We lay my love and I beneath the weeping willow.
But now alone I lie and weep beside the tree.

Singing "Oh willow waly" by the tree that weeps with me.
Singing "Oh willow waly" till my lover return to me.

We lay my love and I beneath the weeping willow.
A broken heart have I. Oh willow I die, oh willow I die
.

Afora esta cançoneta doce e sinistra, insistente, retomada em vários momentos dramáticos e tocada numa caixinha de música, os sons (de pombos destroncados, gritos, sussurros, ventania, ruídos ainda mais furtivos e imprecisos) em torno de Bly fazem com que o filme ganhe uma eloquência envolvente, que pode matar de susto algum incauto que se deixe levar profundamente por ele (isso sim é terror: alusões, matérias-primas obscuras para a imaginação, a paranoia e o desespero).
Outros achados: o quarto de brinquedos do filme parece uma ideia reaproveitada por Ridley Scott muitos anos depois em “Blade Runner” (1992) e há algo do posterior “Veludo Azul” (Blue Velvet, 1986) no inseto que sai da boca de um querubim no jardim, assustando a preceptora. Também as tomadas de voos de pombos levam diretamente a lembranças de “Blade Runner”. A influência de “Os inocentes” se espalhou por outros gêneros. É de fato terror, e terror da mais pura espécie – elegante e peçonhento. Quanto a essa influência, no entanto, lembrar que ela teve frutos um pouco bastardos, como o filme “Os que chegam com a noite”, de Michael Winner, realizado em 1972. Winner, cineasta muito inferior ao diretor Jack Clayton, especula sobre a relação entre Quint e Miss Jessel falando do que teria acontecido antes de suas mortes, tendo Marlon Brando e Stephanie Beecham no papel do casal.

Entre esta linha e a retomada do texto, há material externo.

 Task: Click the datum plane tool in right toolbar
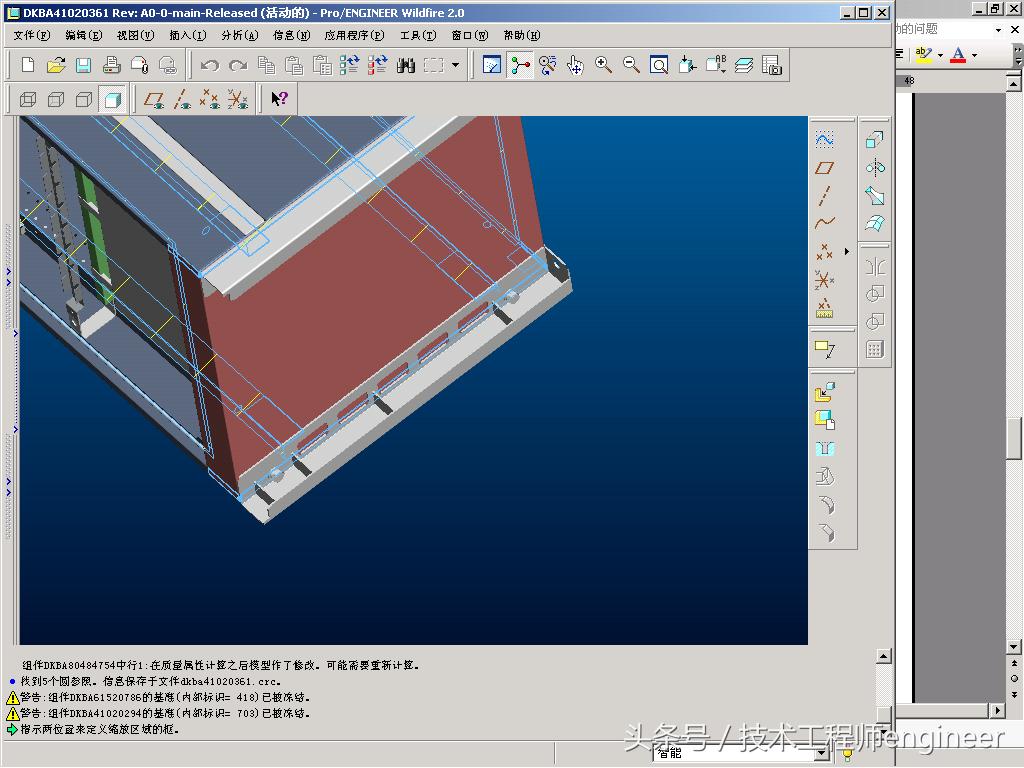(824, 168)
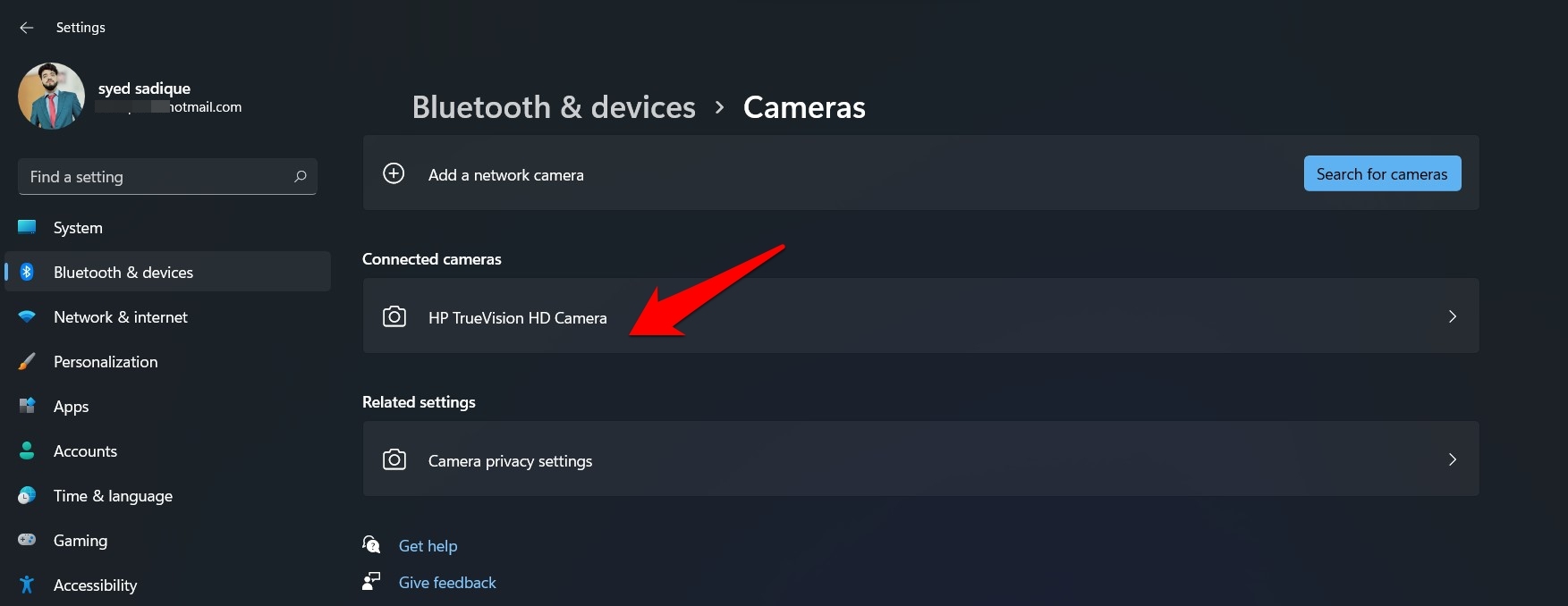The image size is (1568, 606).
Task: Open the System settings category
Action: (78, 228)
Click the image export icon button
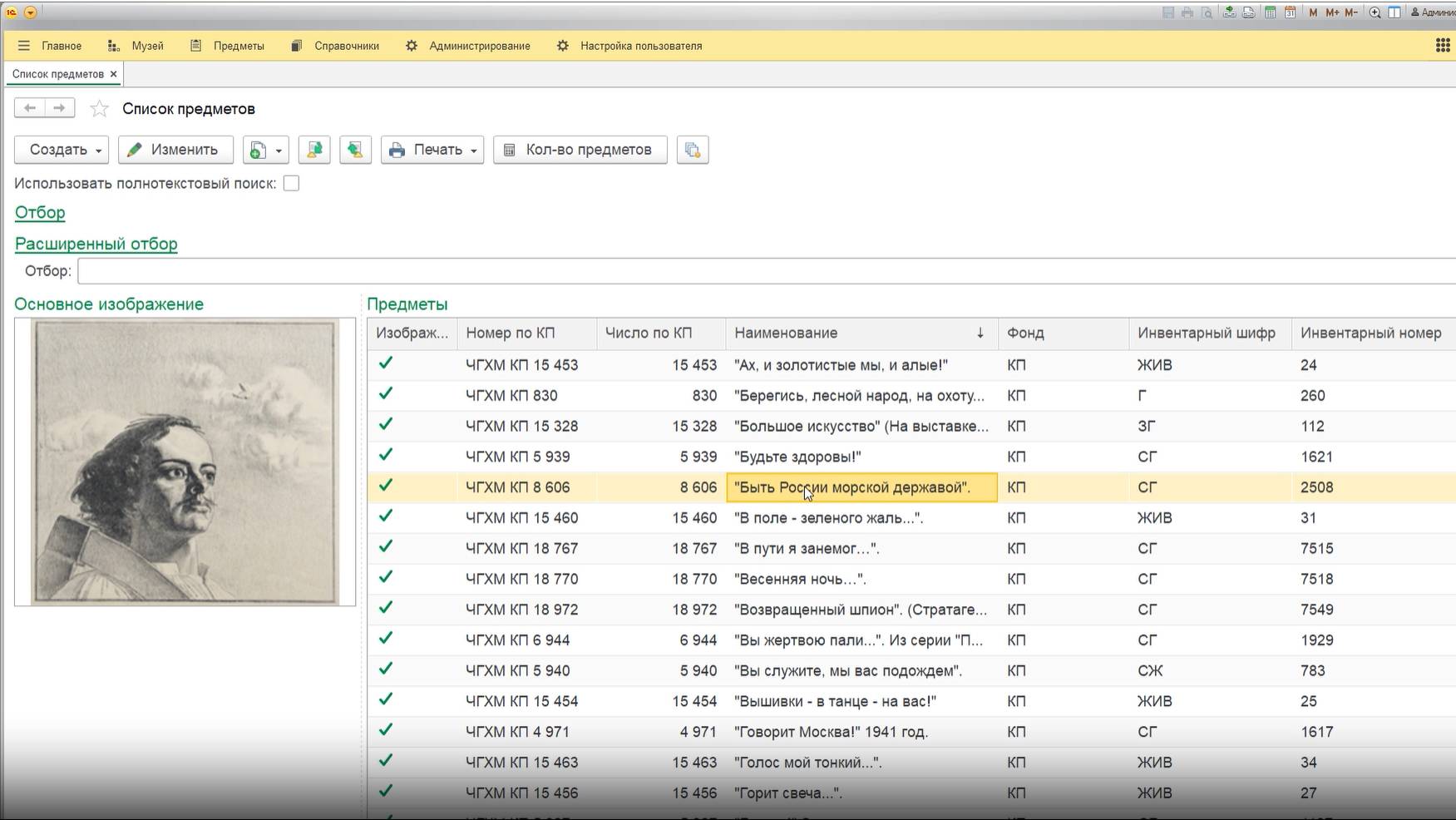 (314, 150)
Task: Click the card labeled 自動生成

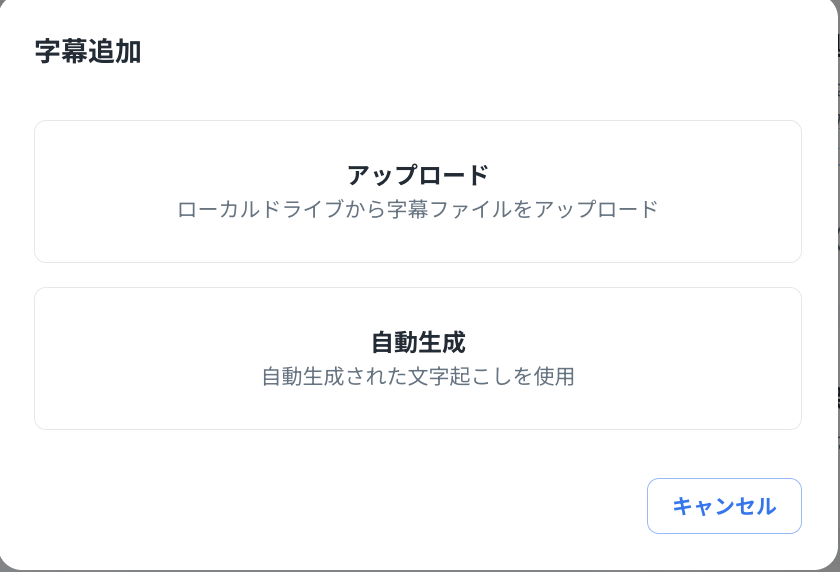Action: (418, 358)
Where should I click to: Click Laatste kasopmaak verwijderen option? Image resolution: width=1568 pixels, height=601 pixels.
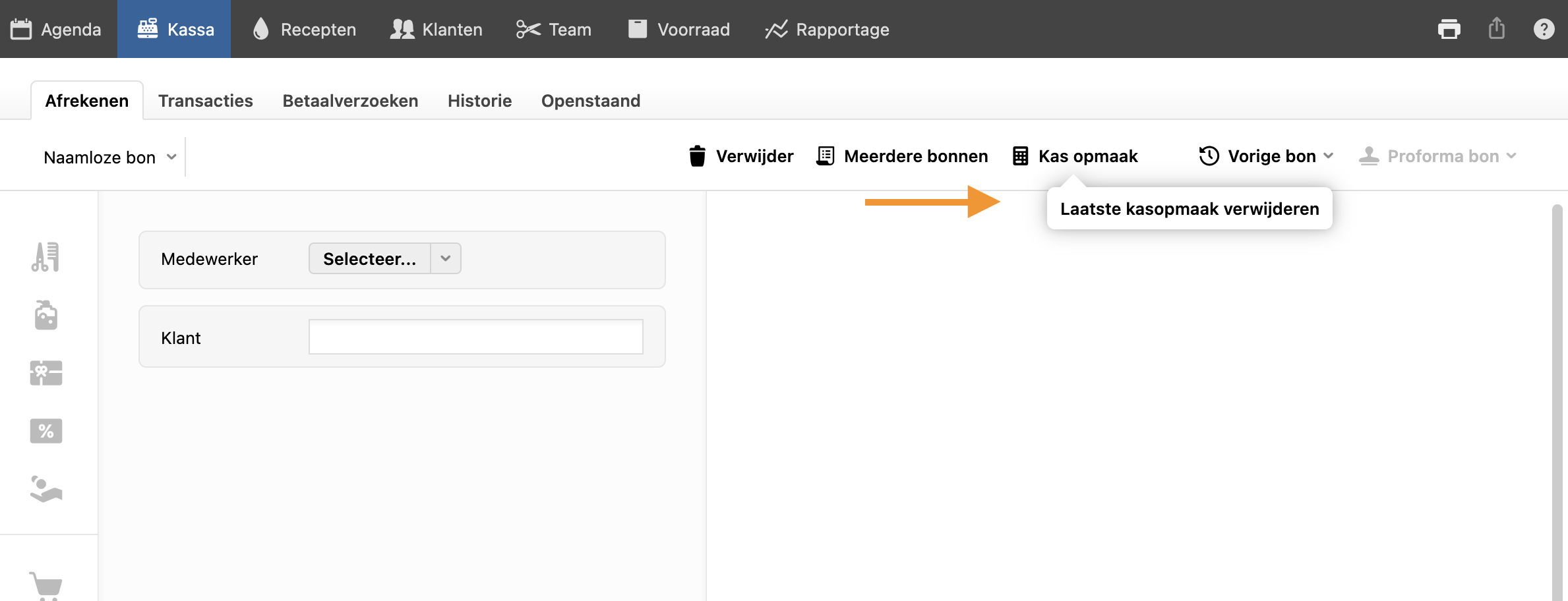coord(1189,209)
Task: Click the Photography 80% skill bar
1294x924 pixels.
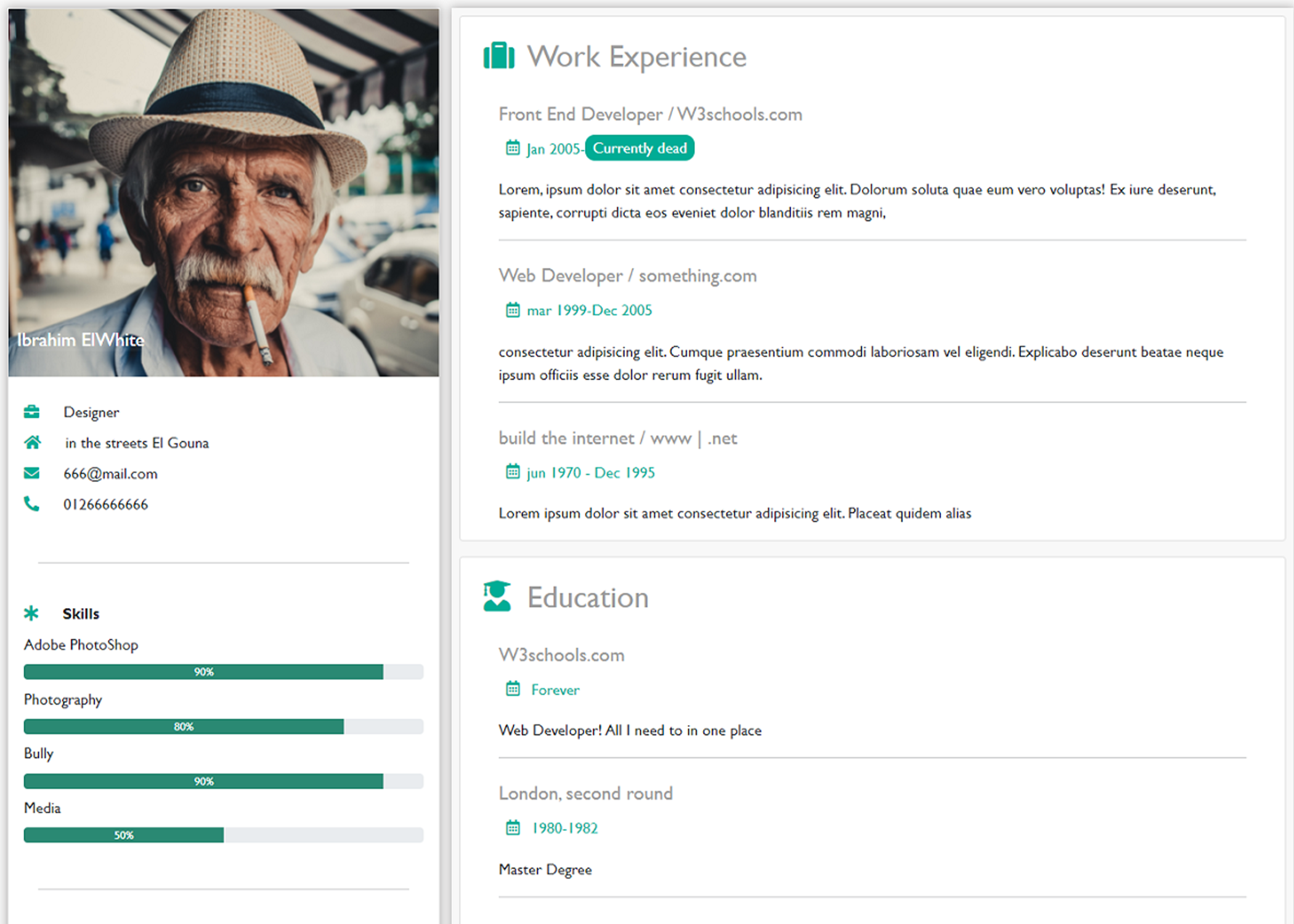Action: pyautogui.click(x=223, y=726)
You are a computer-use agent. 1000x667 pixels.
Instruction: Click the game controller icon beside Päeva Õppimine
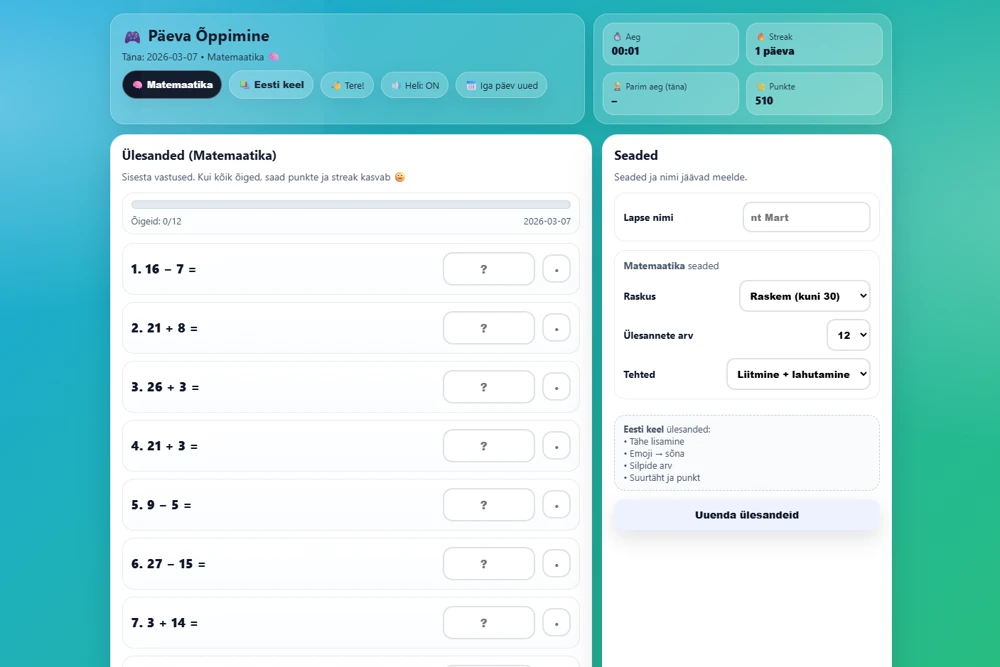pos(132,37)
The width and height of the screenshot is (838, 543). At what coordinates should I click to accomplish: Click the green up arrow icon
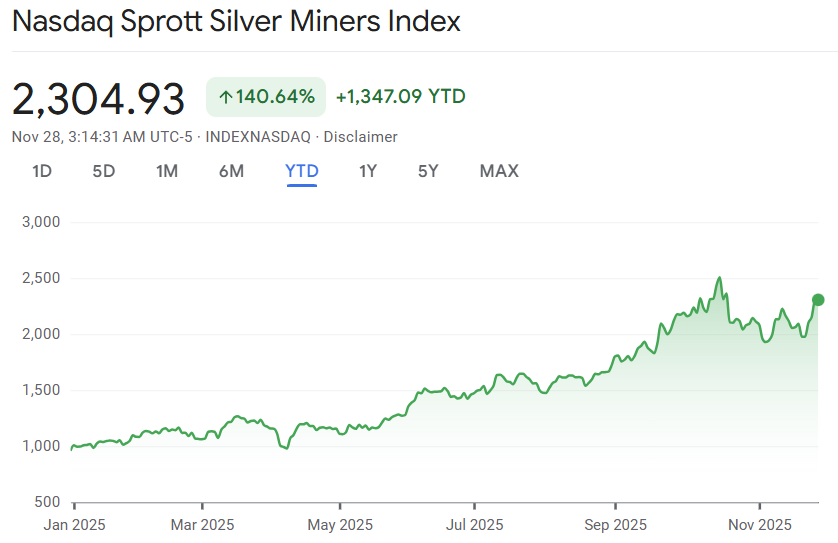(x=225, y=97)
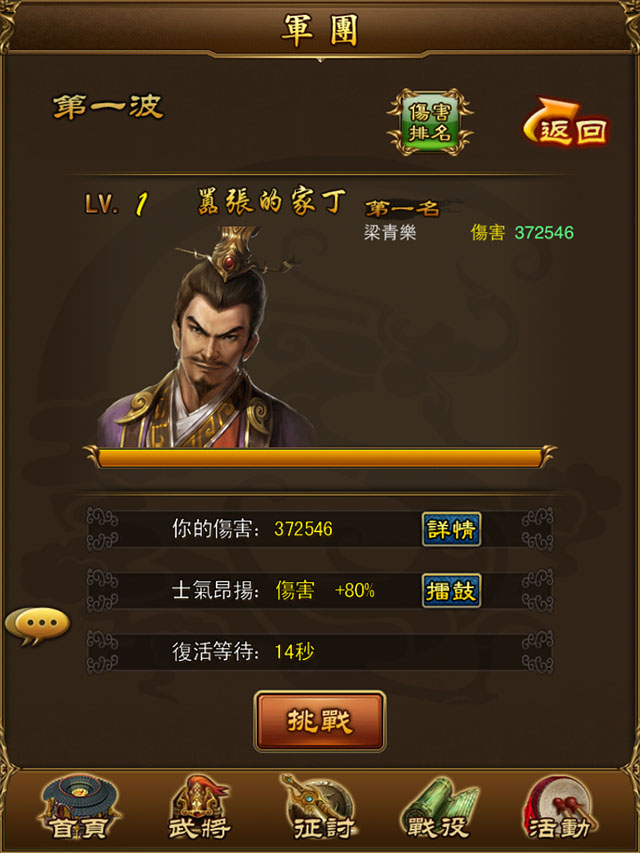The height and width of the screenshot is (853, 640).
Task: View damage 詳情 details button
Action: (x=452, y=529)
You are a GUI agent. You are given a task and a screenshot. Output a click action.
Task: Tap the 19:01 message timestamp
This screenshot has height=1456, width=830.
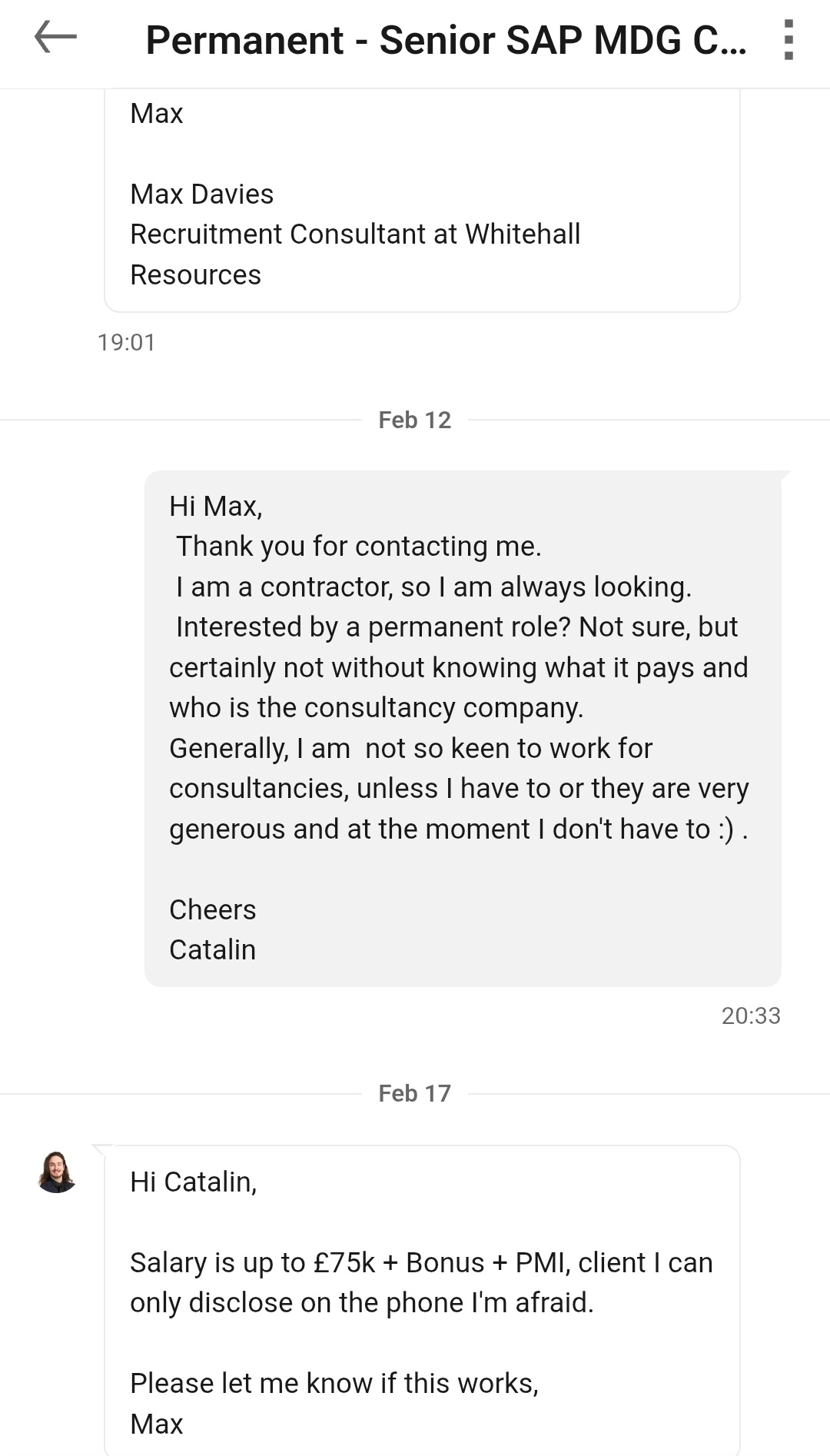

O filme é de uma fase em que a carreira de Brando estava em total decadência e não faz falta nenhuma.
O fundamental, mais que ver uma vez, é ter “Os inocentes” para vê-lo e revê-lo muitas vezes, por cinefilia. O DVD está no mercado pela distribuidora Oregon, sem extras, mas com uma cópia muito bonita, com todo o esplendor do preto e branco de Freddie Francis.